ASSIGNMENT ::
Which lines in the data below contain the word "screenshot"? Return each of them.

LISTED ENTRIES ::
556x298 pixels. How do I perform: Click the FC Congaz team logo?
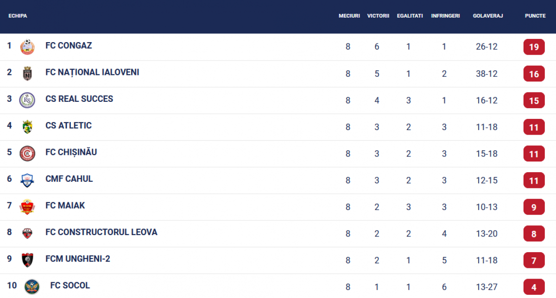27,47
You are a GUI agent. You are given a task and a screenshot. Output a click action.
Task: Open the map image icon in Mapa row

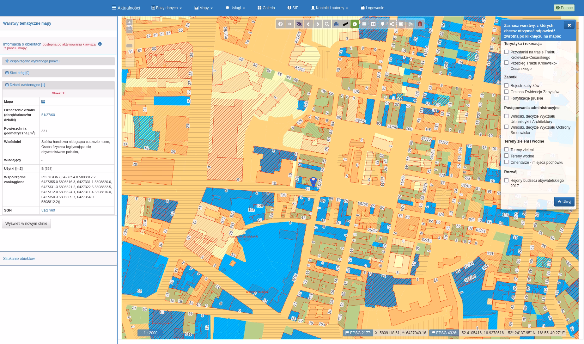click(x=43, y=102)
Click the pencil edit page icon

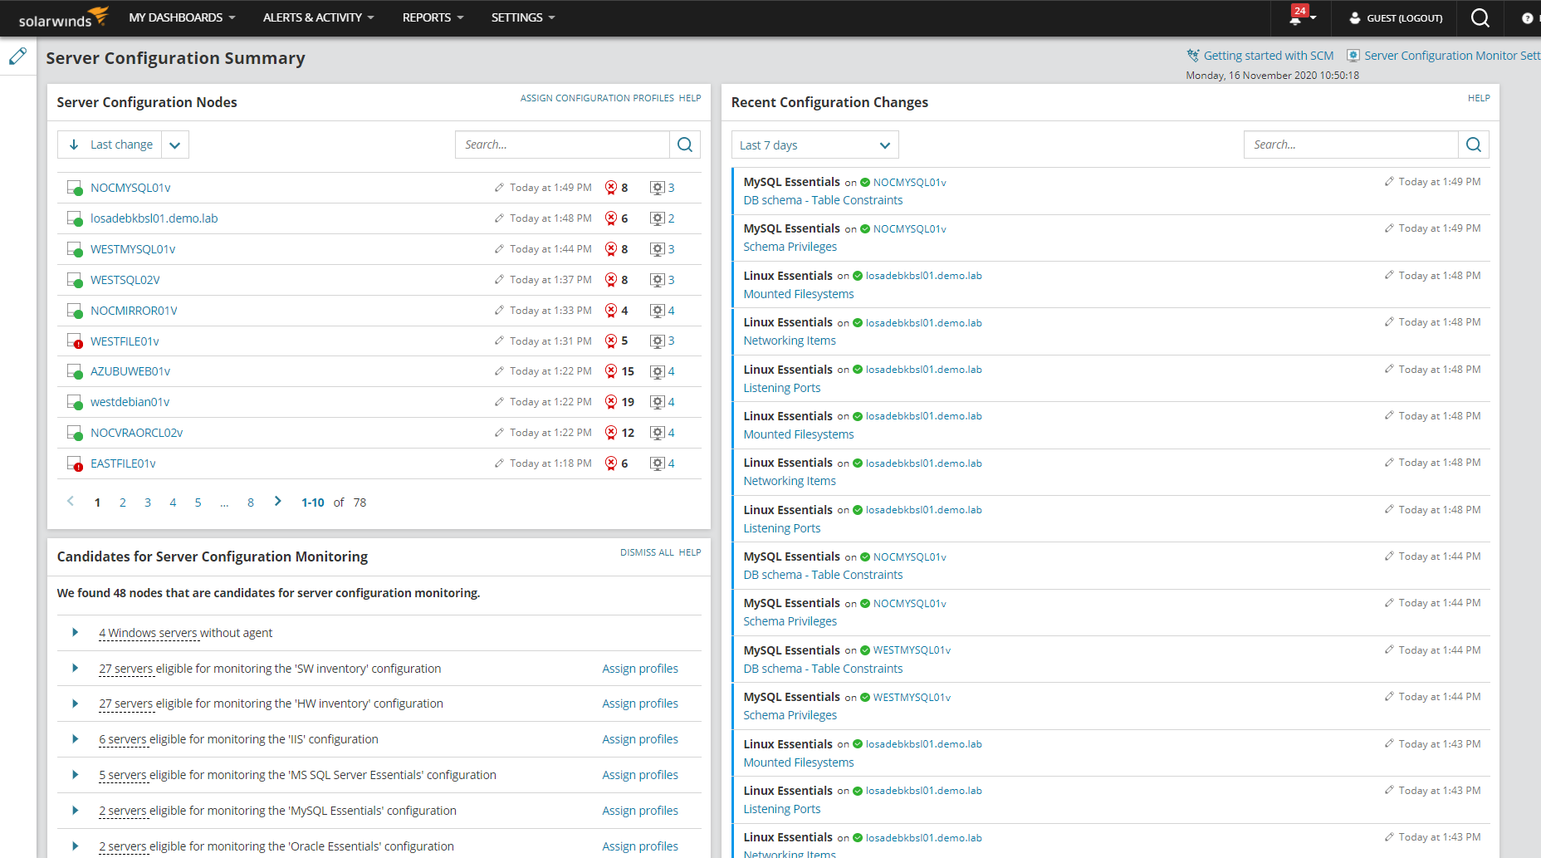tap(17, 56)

==

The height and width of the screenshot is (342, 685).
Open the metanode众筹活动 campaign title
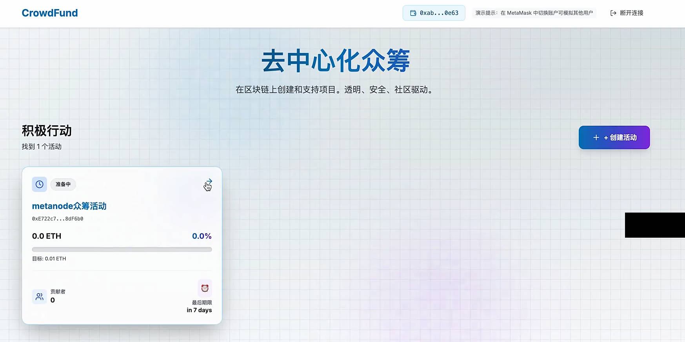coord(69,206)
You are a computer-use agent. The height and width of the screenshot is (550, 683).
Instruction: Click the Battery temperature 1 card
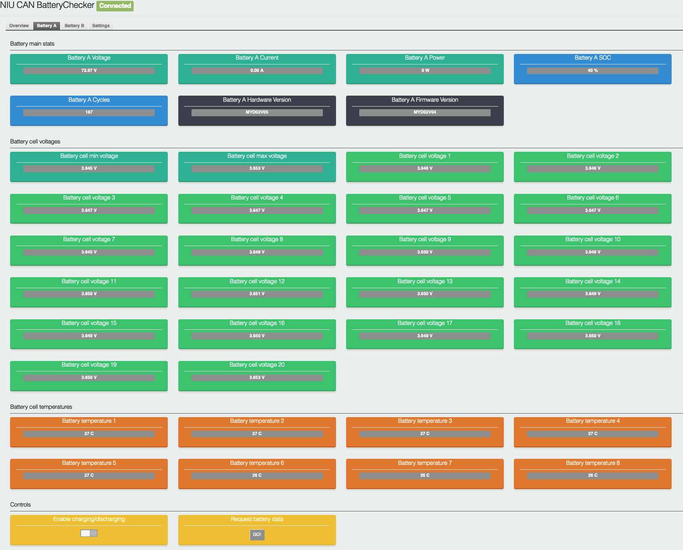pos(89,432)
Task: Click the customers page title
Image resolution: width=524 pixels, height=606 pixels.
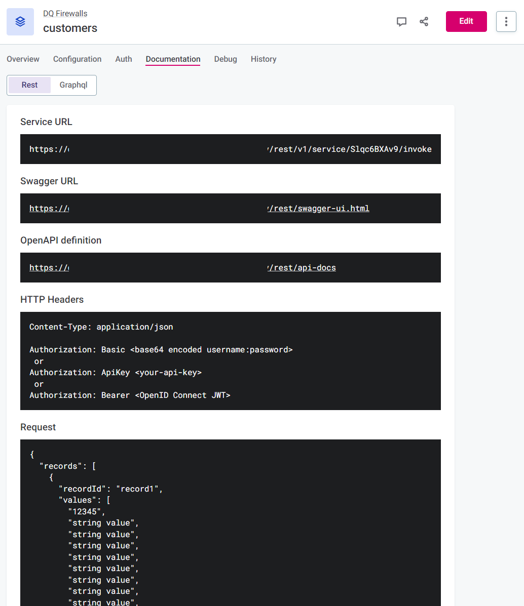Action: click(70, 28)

EXPECTED OUTPUT ::
You are a GUI agent. You are given a task and a screenshot. Output a click action.
The height and width of the screenshot is (342, 685).
You are a computer-use agent. The height and width of the screenshot is (550, 683).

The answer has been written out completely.